Bon alors si je comprends bien ce truc doit être bloqué, il doit m'être inutile ?

C'est un truc espion ?


----------



## EricKvD (18 Avril 2007)

Baldo a dit:


> j'avais délà pointé ce lien ! mais j'y pige que dale
> 
> 
> ???
> ...



Heu non, ce n'est pas un truc espion. Faut arrêter la parano hein 
Samba *te* permet de partager des fichiers entre *tes machines* Linux ou Mac et des PC tournant windows. Ca veut dire que tu peux demander à ton PC en Windows d'aller lire des documents sur ton Mac.

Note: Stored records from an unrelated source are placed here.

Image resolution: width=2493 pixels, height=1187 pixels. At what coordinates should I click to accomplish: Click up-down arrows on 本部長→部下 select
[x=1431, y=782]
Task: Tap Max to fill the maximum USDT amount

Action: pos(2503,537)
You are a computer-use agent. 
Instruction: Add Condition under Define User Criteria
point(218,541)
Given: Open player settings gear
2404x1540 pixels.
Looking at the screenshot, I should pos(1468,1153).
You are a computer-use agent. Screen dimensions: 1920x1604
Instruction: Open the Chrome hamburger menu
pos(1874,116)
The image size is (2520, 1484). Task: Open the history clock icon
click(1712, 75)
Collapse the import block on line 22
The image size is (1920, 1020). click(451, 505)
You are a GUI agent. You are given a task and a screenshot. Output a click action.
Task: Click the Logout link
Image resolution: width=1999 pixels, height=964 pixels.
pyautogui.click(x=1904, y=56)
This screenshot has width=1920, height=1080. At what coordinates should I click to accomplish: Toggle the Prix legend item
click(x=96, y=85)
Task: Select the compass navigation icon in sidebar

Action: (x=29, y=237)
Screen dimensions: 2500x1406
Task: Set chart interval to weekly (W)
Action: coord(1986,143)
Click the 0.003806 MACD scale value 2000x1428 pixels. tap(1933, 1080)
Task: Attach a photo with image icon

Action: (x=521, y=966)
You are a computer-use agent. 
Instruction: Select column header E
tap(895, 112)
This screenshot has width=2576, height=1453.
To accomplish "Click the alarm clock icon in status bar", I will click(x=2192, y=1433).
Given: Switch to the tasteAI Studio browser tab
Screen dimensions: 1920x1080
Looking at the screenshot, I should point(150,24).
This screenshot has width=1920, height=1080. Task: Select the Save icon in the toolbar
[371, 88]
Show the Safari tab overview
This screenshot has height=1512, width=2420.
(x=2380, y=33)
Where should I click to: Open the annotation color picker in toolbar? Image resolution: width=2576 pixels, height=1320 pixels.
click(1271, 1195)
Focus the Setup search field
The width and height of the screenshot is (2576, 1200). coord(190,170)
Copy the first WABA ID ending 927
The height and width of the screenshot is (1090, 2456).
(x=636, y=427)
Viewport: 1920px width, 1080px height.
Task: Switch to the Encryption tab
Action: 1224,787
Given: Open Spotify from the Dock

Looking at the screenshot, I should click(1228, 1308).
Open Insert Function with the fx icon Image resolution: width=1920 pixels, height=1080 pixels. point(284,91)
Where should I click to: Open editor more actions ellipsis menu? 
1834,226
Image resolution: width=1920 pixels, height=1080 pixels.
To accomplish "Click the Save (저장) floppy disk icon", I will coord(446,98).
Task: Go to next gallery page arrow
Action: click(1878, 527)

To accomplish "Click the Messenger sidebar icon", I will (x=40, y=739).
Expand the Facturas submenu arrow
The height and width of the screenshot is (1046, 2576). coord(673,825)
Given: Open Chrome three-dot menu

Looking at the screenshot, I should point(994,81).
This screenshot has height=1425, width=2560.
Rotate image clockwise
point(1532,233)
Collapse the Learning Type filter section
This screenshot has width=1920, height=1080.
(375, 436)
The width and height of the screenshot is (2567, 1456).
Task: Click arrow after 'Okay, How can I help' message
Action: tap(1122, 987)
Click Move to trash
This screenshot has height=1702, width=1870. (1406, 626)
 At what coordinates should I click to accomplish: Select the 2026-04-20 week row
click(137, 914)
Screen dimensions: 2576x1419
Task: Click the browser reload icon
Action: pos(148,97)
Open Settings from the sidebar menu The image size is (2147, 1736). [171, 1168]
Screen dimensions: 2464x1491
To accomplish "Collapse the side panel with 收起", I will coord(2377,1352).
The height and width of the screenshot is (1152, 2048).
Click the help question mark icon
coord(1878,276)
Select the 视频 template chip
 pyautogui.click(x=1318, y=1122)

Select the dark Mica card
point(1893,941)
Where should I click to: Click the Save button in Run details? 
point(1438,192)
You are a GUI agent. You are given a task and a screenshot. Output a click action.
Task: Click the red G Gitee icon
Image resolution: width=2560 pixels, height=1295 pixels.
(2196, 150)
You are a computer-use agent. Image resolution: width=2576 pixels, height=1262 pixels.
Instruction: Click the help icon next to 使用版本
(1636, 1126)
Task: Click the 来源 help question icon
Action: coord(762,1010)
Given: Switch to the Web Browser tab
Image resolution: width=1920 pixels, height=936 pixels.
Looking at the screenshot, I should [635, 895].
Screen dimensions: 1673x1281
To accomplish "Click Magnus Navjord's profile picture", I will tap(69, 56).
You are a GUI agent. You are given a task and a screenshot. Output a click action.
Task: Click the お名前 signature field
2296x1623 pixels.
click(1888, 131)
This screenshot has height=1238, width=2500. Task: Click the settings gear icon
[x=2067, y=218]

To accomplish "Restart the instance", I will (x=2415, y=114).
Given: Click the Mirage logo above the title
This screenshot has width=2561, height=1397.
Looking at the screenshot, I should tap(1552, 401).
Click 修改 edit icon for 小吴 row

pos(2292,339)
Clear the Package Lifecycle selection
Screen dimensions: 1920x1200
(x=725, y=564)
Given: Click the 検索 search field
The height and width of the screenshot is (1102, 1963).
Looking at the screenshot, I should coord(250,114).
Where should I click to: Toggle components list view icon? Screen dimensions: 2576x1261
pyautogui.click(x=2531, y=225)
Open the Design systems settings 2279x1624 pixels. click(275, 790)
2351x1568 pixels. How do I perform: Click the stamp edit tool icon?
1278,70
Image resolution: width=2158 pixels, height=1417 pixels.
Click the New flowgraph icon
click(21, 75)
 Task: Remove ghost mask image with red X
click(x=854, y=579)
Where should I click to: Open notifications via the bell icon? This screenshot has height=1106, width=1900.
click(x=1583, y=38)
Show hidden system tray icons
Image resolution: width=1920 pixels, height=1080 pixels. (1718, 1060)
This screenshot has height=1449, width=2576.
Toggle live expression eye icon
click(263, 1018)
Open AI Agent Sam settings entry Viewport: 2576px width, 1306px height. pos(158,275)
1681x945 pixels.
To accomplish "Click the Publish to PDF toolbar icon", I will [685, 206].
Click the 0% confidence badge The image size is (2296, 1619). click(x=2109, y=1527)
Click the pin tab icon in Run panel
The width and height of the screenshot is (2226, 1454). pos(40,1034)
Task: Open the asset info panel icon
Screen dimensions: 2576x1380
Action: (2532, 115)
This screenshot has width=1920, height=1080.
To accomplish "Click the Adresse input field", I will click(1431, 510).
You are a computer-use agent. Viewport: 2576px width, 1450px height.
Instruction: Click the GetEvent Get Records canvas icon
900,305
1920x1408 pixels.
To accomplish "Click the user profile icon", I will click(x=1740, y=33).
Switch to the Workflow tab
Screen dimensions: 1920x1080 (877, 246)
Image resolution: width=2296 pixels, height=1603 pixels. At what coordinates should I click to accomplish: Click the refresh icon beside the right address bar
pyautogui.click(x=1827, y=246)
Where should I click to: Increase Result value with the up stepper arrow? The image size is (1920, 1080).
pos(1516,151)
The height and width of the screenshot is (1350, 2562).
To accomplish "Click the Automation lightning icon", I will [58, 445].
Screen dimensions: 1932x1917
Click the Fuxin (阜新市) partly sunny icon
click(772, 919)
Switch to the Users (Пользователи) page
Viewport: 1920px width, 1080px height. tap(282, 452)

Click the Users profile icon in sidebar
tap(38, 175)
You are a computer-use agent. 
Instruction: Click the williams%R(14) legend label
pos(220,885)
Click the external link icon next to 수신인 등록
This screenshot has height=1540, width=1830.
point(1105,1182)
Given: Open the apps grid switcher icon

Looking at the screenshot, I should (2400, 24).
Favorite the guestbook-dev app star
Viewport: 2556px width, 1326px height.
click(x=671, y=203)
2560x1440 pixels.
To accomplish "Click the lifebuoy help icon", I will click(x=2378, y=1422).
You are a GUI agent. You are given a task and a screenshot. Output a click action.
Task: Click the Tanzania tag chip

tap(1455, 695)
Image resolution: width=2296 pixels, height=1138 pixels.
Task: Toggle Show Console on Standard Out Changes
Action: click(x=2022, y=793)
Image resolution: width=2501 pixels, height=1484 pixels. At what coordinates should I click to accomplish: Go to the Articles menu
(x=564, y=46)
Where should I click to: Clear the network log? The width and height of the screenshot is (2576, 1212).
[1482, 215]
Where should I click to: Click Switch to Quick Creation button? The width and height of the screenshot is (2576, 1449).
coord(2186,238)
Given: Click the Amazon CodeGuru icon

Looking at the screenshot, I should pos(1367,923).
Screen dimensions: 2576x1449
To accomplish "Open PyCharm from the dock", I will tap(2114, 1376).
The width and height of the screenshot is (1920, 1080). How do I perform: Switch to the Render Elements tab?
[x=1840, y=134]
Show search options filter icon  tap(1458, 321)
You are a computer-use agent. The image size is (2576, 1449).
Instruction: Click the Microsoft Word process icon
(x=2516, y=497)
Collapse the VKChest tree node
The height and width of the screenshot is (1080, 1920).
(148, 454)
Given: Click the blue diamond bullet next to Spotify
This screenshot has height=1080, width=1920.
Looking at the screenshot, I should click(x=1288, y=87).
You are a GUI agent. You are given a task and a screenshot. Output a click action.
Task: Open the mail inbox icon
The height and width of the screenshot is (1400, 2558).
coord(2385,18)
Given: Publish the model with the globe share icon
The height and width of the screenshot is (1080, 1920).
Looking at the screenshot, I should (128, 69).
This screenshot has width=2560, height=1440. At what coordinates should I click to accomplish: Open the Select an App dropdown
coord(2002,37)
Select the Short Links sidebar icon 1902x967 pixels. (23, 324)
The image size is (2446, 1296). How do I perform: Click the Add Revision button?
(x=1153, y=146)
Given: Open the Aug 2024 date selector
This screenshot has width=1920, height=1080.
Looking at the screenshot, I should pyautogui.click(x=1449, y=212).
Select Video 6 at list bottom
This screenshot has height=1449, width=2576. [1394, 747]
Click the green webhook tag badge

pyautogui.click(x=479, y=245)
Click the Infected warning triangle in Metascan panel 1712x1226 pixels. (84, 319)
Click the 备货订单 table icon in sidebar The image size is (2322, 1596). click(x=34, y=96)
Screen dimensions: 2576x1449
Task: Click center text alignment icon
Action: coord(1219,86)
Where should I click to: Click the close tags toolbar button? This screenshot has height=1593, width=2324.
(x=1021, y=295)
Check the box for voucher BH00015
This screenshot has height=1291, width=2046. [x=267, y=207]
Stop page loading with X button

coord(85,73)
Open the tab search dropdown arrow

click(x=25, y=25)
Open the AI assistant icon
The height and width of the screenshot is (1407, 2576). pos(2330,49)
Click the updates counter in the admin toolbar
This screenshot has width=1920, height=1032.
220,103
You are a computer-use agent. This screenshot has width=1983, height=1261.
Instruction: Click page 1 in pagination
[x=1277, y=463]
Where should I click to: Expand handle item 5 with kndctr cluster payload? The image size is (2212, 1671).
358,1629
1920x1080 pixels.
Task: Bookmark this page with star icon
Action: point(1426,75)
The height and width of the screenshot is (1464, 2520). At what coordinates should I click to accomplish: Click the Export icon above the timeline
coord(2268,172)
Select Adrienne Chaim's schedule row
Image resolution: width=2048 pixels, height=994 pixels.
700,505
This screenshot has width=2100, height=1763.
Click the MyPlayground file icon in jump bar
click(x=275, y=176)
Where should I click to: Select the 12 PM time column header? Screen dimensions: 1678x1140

Maintenant, si tu n'as pas besoin de partager avec des PC Windows, tu peux désactiver Samba. Mais par copeur, je ne sais pas t'aider puisque là, je suis au bureau sous Windows.


----------



## elKBron (18 Avril 2007)

non, c est un truc qui est utile si tu es sur un reseau avec des pcs sous windows (si j ai bien compris)


----------



## Baldo (18 Avril 2007)

*Ah Ok ! j'ai pigé *(ouais je sais faut m'expliquer longtemps 

Merci beaucoup pour vos lumières !
(c'est dingue des gens cool qui te rencardent comme ça juste pour être sympa !


----------